Reputation: 1
I have a simple python code to pull some malware feeds from open source api and find the only IP from this list .
The url already contains IP but when you capture it and save in local file you can see there are other string \r\n present after each IP may be because of new line.
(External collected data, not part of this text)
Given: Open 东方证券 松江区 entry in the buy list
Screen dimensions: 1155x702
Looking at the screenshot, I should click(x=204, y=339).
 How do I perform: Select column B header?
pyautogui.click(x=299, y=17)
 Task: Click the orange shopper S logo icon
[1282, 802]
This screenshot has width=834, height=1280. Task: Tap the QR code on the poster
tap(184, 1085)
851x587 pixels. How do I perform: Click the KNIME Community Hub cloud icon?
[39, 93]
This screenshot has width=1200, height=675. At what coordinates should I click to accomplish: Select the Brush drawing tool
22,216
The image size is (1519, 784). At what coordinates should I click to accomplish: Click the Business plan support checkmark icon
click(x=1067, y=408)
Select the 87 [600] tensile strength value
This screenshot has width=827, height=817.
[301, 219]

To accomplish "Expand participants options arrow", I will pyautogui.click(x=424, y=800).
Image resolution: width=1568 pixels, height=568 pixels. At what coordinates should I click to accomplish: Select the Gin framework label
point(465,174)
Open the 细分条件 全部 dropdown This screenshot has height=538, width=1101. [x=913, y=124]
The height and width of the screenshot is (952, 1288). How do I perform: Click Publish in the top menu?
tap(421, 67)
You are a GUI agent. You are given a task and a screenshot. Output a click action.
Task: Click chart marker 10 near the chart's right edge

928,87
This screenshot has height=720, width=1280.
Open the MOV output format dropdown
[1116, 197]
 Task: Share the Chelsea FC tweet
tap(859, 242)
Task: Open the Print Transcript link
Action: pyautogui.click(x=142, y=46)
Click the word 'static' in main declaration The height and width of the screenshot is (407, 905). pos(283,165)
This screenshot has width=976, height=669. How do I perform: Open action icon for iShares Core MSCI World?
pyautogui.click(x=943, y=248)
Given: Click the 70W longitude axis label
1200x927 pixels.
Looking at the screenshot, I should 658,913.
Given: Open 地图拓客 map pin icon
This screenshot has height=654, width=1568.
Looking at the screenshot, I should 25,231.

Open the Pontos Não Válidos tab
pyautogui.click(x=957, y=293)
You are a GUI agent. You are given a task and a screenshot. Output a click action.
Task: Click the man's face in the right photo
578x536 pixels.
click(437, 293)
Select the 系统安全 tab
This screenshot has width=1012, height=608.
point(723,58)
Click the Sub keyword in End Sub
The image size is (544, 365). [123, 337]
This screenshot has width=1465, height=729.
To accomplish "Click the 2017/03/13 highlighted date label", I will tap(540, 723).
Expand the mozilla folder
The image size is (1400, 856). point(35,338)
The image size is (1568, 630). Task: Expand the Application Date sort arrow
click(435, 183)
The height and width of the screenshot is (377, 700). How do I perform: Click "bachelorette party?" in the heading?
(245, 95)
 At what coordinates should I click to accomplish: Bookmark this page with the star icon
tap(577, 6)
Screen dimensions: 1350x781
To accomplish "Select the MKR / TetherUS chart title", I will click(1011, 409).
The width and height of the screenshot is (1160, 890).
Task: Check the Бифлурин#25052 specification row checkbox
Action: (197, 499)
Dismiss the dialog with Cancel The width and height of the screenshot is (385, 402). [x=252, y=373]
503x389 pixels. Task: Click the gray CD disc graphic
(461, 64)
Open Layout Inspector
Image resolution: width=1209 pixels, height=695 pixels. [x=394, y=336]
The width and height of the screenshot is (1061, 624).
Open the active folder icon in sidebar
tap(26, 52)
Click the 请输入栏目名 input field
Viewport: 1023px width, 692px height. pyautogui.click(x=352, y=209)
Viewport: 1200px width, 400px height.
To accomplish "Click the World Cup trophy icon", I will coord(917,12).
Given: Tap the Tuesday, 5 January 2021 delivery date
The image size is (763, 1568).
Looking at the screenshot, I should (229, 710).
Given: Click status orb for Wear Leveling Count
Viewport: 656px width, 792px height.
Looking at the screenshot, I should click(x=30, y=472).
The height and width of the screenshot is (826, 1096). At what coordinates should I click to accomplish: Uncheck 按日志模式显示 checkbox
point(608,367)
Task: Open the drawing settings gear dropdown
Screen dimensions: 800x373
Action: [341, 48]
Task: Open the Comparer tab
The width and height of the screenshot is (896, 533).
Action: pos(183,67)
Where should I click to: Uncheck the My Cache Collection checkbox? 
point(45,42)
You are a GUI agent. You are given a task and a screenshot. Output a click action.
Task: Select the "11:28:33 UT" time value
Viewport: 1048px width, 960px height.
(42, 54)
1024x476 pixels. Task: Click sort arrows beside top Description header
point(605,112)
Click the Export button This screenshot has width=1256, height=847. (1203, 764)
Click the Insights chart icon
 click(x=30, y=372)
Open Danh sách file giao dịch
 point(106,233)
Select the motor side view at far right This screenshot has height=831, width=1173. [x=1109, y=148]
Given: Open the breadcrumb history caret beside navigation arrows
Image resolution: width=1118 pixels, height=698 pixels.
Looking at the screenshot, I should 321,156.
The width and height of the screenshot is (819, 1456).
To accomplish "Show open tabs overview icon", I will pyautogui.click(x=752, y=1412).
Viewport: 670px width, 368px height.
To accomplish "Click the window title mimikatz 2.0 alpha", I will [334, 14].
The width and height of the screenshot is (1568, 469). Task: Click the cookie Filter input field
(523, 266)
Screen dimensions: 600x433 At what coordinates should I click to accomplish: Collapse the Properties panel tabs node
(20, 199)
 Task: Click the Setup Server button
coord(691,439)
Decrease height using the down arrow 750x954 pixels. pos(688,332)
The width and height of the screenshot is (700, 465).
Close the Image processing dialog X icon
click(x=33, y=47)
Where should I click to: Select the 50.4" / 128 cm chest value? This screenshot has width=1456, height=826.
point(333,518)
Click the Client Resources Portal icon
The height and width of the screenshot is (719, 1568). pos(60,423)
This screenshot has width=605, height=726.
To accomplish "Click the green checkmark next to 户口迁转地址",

Can some one pls guide as I am new to Python and what i am doing wrong here?
import urllib.request
import urllib.parse
import re
url = 'http://www.malwaredomainlist.com/hostslist/ip.txt'
resp = urllib.request.urlopen(url)
ip = re.findall(r'\d{1,3}\.\d{1,3}\.\d{1,3}\.\d{1,3}', resp)
malwareIPList = ip.read()
print (malwareIPlist)
error line 223, in findall return _compile(pattern, flags).findall(string) TypeError: expected string or bytes-like object
Upvotes: 0
Views: 27
Reputation: 104082
The issue is that you need to .read()
the resp
from urllib.request.urlopen
Consider:
import urllib.request
import urllib.parse
import re
url = 'http://www.malwaredomainlist.com/hostslist/ip.txt'
resp = urllib.request.urlopen(url)
print(resp)
Prints:
<http.client.HTTPResponse object at 0x103a4ccf8>
What I think you are looking for is:
url = 'http://www.malwaredomainlist.com/hostslist/ip.txt'
resp = urllib.request.urlopen(url)
ip = re.findall(r'\d{1,3}\.\d{1,3}\.\d{1,3}\.\d{1,3}', str(resp.read(), 'utf-8'))
print (ip)
Prints a bunch of IP addresses...
BTW, since the data are ip addresses delimited by \r\n
you actually do not need a regex. You can do:
>>> str(resp.read(), 'utf-8').splitlines()
['103.14.120.121', '103.19.89.55', '103.224.212.222', '103.24.13.91', ...]
Upvotes: 1